Londres, junio de 2003
Sean Clifton, el especialista en el Quattrocento italiano de Sotheby’s, bajó en el ascensor de seguridad a las cámaras subterráneas de las oficinas de la casa de subastas, en el barrio de Mayfair. Siguió al vigilante en silencio por el pasillo intensamente iluminado, con el eco de sus pisadas contra el suelo de cemento, hasta la puerta de la sala de documentos provista de aire acondicionado, y aguardó a que el hombre teclease su código de seguridad en el sistema de cierre electrónico. A continuación, el vigilante hizo pasar el ordenador y el maletín por la cinta de seguridad y, acto seguido, abrió completamente la pesada puerta de acero para permitir a Clifton comenzar su trabajo.
Una vez en la sala y solo, Clifton se relajó y se dispuso a acometer la tarea que tenía por delante. Una de las frecuentes obligaciones de su trabajo consistía en autentificar y evaluar documentos antiguos de muy diversa índole. Ante sí, sobre la mesa, tenía un hallazgo único: una colección recientemente descubierta de insólitos rollos pertenecientes al gran humanista del Renacimiento Niccolò Niccoli.

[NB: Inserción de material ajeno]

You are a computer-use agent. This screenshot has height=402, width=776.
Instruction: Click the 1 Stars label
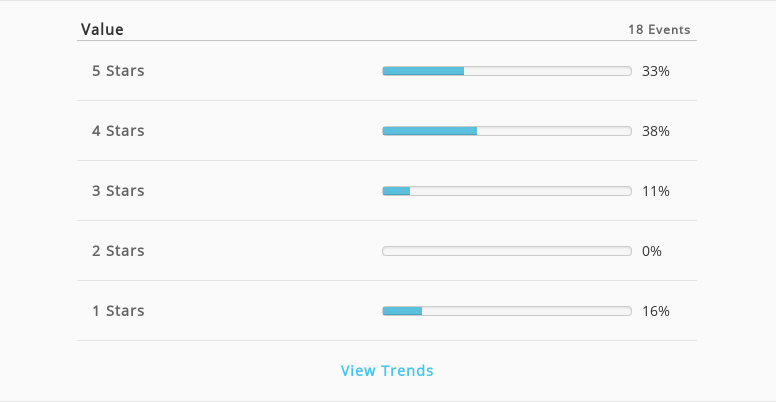(x=118, y=310)
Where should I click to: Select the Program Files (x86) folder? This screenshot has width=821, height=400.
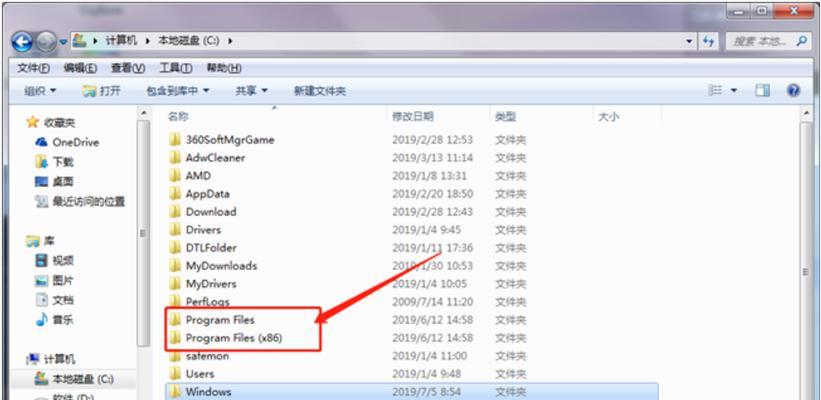coord(233,338)
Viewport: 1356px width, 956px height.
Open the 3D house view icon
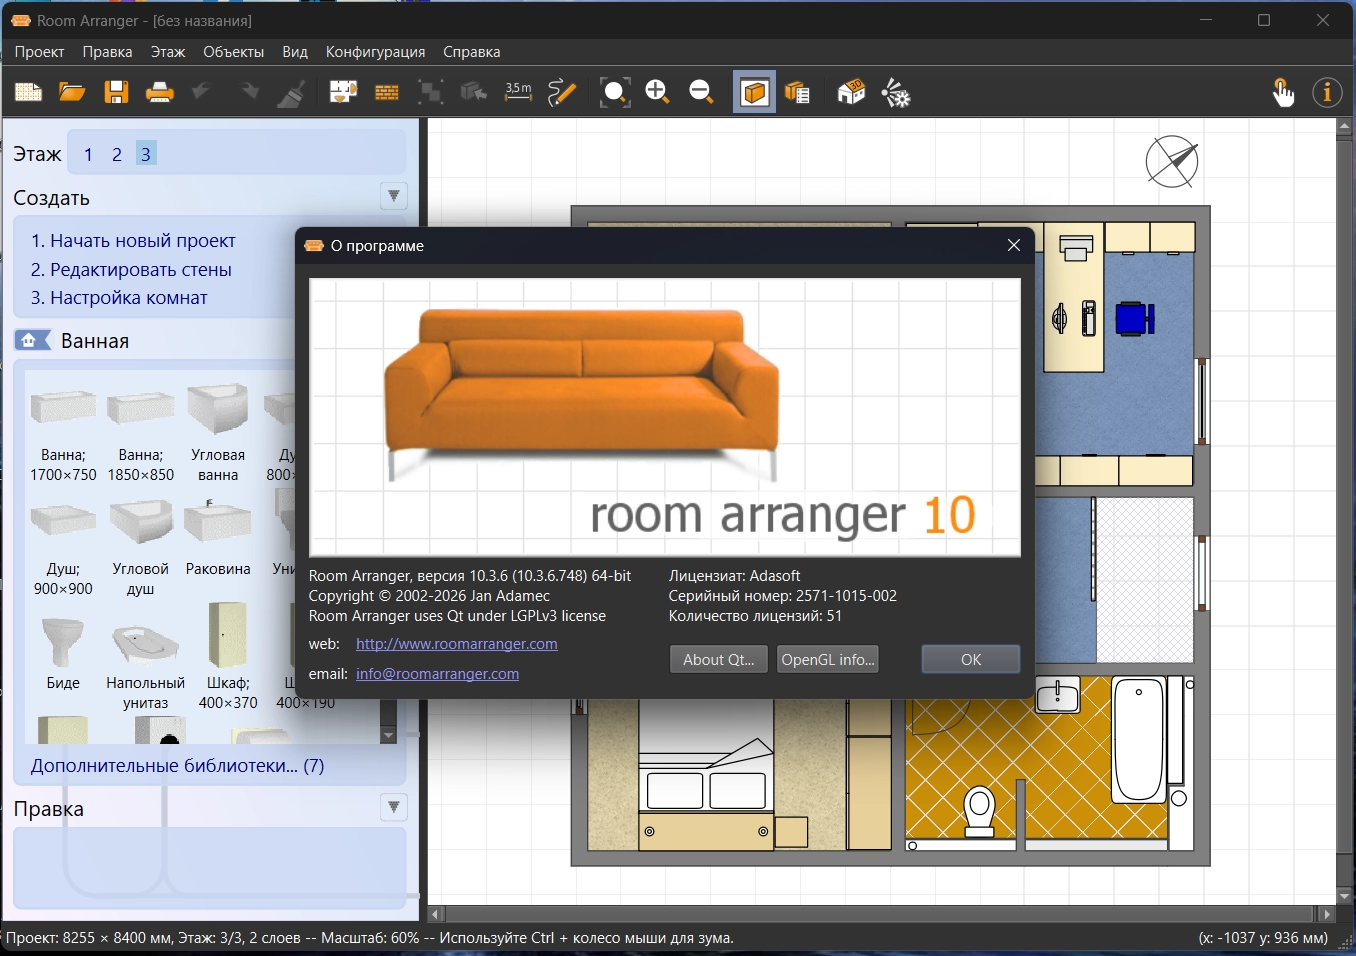point(851,93)
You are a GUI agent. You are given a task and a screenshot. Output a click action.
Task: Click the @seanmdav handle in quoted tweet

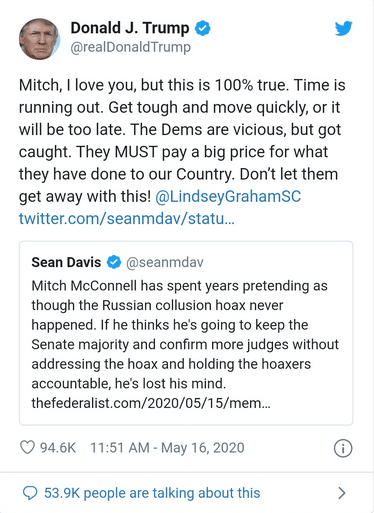[165, 263]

Antes de empezar, Clifton se puso unos guantes blancos de lino, carraspeó sin el menor ruido y se acomodó en su silla. Entonces, examinó la colección de manuscritos, dispuesta en dos pilas diferentes. A la izquierda, un montón de documentos sueltos y sin atar, y a la derecha un conjunto de rollos atados con una cintita roja. Se inclinó hacia delante, apartó el montón de pliegos sueltos y empezó a abrir el primero de la pila de rollos perfectamente atados y organizados.
Sentado a su mesa, guardaba un absoluto silencio. El único sonido que se oía en la sala era el que él mismo producía al inspirar y exhalar, al mover papeles de un lado a otro y al reacomodarse en la silla o teclear de tanto en tanto en su portátil, para redactar el informe sobre el archivo Niccoli y calcular el precio de subasta.
Tenía que leer despacio, dadas las características de la escritura, y en algunos sitios el texto resultaba apenas legible. Llevaba leídas seis páginas de apretado texto, y había empezado a trasladarse al universo de hacía seis siglos y de los pensamientos de uno de los viajeros más aventureros del siglo XV, cuando llegó la revelación. Tiempo después lo recordaría como la repetición a cámara lenta de un grandioso momento deportivo. El meollo de la colección estaba compuesto por tres volúmenes de diarios, manuscritos y fechados en 1410, en los que Niccolò Niccoli ofrecía la detallada crónica de un viaje desde Florencia hacia el este, a Macedonia. La narración recogía sus alegres correrías, una aventura llena de color y entusiasmo. Pero el viaje parecía no tener un propósito específico. Entonces, al pasar una página, a Clifton le dio un vuelco el corazón. Confundido, hizo una breve pausa y entonces empezó a leer lo más rápido que pudo.
Era como si el autor se hubiese cansado de su propio relato y hubiese cambiado de marcha de repente. O tal vez había caído presa del delirio y se había puesto a describir una fantasía. Era algo de lo más extraordinario. Niccoli era famoso por su racionalidad y por su devoción al estudio y a las artes. Entonces, ¿a qué obedecía todo aquello? ¿Había sufrido el erudito un pasajero ataque de locura? Lo que de pronto había empezado a describir no guardaba relación alguna con la realidad del siglo XV.
La sorpresa duró solo unos instantes, antes de quedar sustituida por un sentimiento muchísimo más fuerte, algo que Clifton no habría imaginado jamás. A lo largo de los quince años que llevaba dedicado a estudiar documentos de valor incalculable y antigüedades nunca antes vistas, jamás había sentido la tentación de apartarse del buen camino. Pero ahora, viendo aquellas extraordinarias páginas, se sintió completamente abrumado.
Acercó el escáner que tenía conectado al portátil y rápidamente lo pasó por cada una de las páginas que tenía delante para guardar la información en el disco duro. Sin plantearse ni por un instante lo que estaba haciendo, devolvió los documentos a su posición anterior, apagó el ordenador y salió de la habitación. Al otro lado de la puerta de la cámara, Clifton atravesó el arco de rayos X del puesto de seguridad, siguió al vigilante hasta la superficie y abandonó el edificio, embriagado de emoción ante las expectativas.